## Exercise aim
Present every line of the data below as a Markdown table with two columns, No. and Content. Number the rows in order and leave out blank lines.

## Dataset records

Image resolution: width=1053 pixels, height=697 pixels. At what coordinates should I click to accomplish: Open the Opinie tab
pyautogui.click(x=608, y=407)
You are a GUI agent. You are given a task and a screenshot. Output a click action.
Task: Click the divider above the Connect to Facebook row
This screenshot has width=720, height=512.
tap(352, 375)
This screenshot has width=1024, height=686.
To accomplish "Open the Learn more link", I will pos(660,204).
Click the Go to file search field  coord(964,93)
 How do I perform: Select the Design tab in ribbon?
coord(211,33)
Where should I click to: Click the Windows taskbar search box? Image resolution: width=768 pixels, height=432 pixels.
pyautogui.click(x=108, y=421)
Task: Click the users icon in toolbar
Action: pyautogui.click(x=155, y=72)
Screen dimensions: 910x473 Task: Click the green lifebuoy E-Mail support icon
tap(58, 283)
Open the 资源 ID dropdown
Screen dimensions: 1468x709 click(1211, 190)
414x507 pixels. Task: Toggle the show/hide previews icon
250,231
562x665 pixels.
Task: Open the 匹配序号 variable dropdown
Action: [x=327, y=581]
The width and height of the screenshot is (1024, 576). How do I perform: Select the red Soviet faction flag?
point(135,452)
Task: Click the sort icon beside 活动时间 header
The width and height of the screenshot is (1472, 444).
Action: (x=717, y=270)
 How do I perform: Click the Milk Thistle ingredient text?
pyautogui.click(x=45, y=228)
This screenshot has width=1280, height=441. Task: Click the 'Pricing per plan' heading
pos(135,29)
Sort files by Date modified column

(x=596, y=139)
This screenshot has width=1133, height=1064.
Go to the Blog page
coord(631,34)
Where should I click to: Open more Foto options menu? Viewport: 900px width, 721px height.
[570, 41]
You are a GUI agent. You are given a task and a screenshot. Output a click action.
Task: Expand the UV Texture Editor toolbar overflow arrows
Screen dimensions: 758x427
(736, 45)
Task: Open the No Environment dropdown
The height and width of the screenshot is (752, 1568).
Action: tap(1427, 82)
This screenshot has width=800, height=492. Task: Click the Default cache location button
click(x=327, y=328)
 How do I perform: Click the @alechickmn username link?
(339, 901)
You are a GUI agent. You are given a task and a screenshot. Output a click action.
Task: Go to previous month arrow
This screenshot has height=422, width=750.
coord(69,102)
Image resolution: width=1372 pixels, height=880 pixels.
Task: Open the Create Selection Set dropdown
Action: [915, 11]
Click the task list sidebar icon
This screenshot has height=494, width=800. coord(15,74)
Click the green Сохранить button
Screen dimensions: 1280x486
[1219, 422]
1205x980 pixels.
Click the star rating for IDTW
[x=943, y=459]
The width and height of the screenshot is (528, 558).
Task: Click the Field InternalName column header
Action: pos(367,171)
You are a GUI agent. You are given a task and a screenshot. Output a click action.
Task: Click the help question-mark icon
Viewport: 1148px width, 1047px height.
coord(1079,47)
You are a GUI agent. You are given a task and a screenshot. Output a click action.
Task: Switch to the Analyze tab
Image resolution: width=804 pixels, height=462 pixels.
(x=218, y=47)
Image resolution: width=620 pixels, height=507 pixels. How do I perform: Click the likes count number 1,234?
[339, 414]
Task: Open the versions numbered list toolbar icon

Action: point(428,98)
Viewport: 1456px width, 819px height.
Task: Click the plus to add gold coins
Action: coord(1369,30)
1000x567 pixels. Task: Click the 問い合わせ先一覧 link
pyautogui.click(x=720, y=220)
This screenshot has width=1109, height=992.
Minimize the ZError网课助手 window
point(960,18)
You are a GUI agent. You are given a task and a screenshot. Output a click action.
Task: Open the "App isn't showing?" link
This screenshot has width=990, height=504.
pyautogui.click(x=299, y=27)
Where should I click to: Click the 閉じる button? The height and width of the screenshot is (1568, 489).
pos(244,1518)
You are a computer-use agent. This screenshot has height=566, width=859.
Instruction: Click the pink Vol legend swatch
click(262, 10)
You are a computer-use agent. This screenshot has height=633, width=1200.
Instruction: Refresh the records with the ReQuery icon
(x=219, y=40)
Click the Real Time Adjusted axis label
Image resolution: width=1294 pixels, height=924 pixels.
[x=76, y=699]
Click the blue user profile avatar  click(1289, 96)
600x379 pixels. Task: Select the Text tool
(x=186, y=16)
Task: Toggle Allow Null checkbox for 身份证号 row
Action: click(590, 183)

## Complete output
| No. | Content |
|---|---|
| 1 | Image resolution: width=1053 pixels, height=697 pixels. At what coordinates should I click to accomplish: Open the Opinie tab |
| 2 | pyautogui.click(x=608, y=407) |
| 3 | You are a GUI agent. You are given a task and a screenshot. Output a click action. |
| 4 | Task: Click the divider above the Connect to Facebook row |
| 5 | This screenshot has width=720, height=512. |
| 6 | tap(352, 375) |
| 7 | This screenshot has width=1024, height=686. |
| 8 | To accomplish "Open the Learn more link", I will pos(660,204). |
| 9 | Click the Go to file search field  coord(964,93) |
| 10 |  How do I perform: Select the Design tab in ribbon? |
| 11 | coord(211,33) |
| 12 | Where should I click to: Click the Windows taskbar search box? Image resolution: width=768 pixels, height=432 pixels. |
| 13 | pyautogui.click(x=108, y=421) |
| 14 | Task: Click the users icon in toolbar |
| 15 | Action: pyautogui.click(x=155, y=72) |
| 16 | Screen dimensions: 910x473 Task: Click the green lifebuoy E-Mail support icon |
| 17 | tap(58, 283) |
| 18 | Open the 资源 ID dropdown |
| 19 | Screen dimensions: 1468x709 click(1211, 190) |
| 20 | 414x507 pixels. Task: Toggle the show/hide previews icon |
| 21 | 250,231 |
| 22 | 562x665 pixels. |
| 23 | Task: Open the 匹配序号 variable dropdown |
| 24 | Action: [x=327, y=581] |
| 25 | The width and height of the screenshot is (1024, 576). How do I perform: Select the red Soviet faction flag? |
| 26 | point(135,452) |
| 27 | Task: Click the sort icon beside 活动时间 header |
| 28 | The width and height of the screenshot is (1472, 444). |
| 29 | Action: (x=717, y=270) |
| 30 |  How do I perform: Click the Milk Thistle ingredient text? |
| 31 | pyautogui.click(x=45, y=228) |
| 32 | This screenshot has width=1280, height=441. Task: Click the 'Pricing per plan' heading |
| 33 | pos(135,29) |
| 34 | Sort files by Date modified column |
| 35 | (x=596, y=139) |
| 36 | This screenshot has width=1133, height=1064. |
| 37 | Go to the Blog page |
| 38 | coord(631,34) |
| 39 | Where should I click to: Open more Foto options menu? Viewport: 900px width, 721px height. |
| 40 | [570, 41] |
| 41 | You are a GUI agent. You are given a task and a screenshot. Output a click action. |
| 42 | Task: Expand the UV Texture Editor toolbar overflow arrows |
| 43 | Screen dimensions: 758x427 |
| 44 | (736, 45) |
| 45 | Task: Open the No Environment dropdown |
| 46 | The height and width of the screenshot is (752, 1568). |
| 47 | Action: tap(1427, 82) |
| 48 | This screenshot has width=800, height=492. Task: Click the Default cache location button |
| 49 | click(x=327, y=328) |
| 50 |  How do I perform: Click the @alechickmn username link? |
| 51 | (339, 901) |
| 52 | You are a GUI agent. You are given a task and a screenshot. Output a click action. |
| 53 | Task: Go to previous month arrow |
| 54 | This screenshot has height=422, width=750. |
| 55 | coord(69,102) |
| 56 | Image resolution: width=1372 pixels, height=880 pixels. |
| 57 | Task: Open the Create Selection Set dropdown |
| 58 | Action: [915, 11] |
| 59 | Click the task list sidebar icon |
| 60 | This screenshot has height=494, width=800. coord(15,74) |
| 61 | Click the green Сохранить button |
| 62 | Screen dimensions: 1280x486 |
| 63 | [1219, 422] |
| 64 | 1205x980 pixels. |
| 65 | Click the star rating for IDTW |
| 66 | [x=943, y=459] |
| 67 | The width and height of the screenshot is (528, 558). |
| 68 | Task: Click the Field InternalName column header |
| 69 | Action: pos(367,171) |
| 70 | You are a GUI agent. You are given a task and a screenshot. Output a click action. |
| 71 | Task: Click the help question-mark icon |
| 72 | Viewport: 1148px width, 1047px height. |
| 73 | coord(1079,47) |
| 74 | You are a GUI agent. You are given a task and a screenshot. Output a click action. |
| 75 | Task: Switch to the Analyze tab |
| 76 | Image resolution: width=804 pixels, height=462 pixels. |
| 77 | (x=218, y=47) |
| 78 | Image resolution: width=620 pixels, height=507 pixels. How do I perform: Click the likes count number 1,234? |
| 79 | [339, 414] |
| 80 | Task: Open the versions numbered list toolbar icon |
| 81 | Action: point(428,98) |
| 82 | Viewport: 1456px width, 819px height. |
| 83 | Task: Click the plus to add gold coins |
| 84 | Action: coord(1369,30) |
| 85 | 1000x567 pixels. Task: Click the 問い合わせ先一覧 link |
| 86 | pyautogui.click(x=720, y=220) |
| 87 | This screenshot has width=1109, height=992. |
| 88 | Minimize the ZError网课助手 window |
| 89 | point(960,18) |
| 90 | You are a GUI agent. You are given a task and a screenshot. Output a click action. |
| 91 | Task: Open the "App isn't showing?" link |
| 92 | This screenshot has width=990, height=504. |
| 93 | pyautogui.click(x=299, y=27) |
| 94 | Where should I click to: Click the 閉じる button? The height and width of the screenshot is (1568, 489). |
| 95 | pos(244,1518) |
| 96 | You are a computer-use agent. This screenshot has height=566, width=859. |
| 97 | Instruction: Click the pink Vol legend swatch |
| 98 | click(262, 10) |
| 99 | You are a computer-use agent. This screenshot has height=633, width=1200. |
| 100 | Instruction: Refresh the records with the ReQuery icon |
| 101 | (x=219, y=40) |
| 102 | Click the Real Time Adjusted axis label |
| 103 | Image resolution: width=1294 pixels, height=924 pixels. |
| 104 | [x=76, y=699] |
| 105 | Click the blue user profile avatar  click(1289, 96) |
| 106 | 600x379 pixels. Task: Select the Text tool |
| 107 | (x=186, y=16) |
| 108 | Task: Toggle Allow Null checkbox for 身份证号 row |
| 109 | Action: click(590, 183) |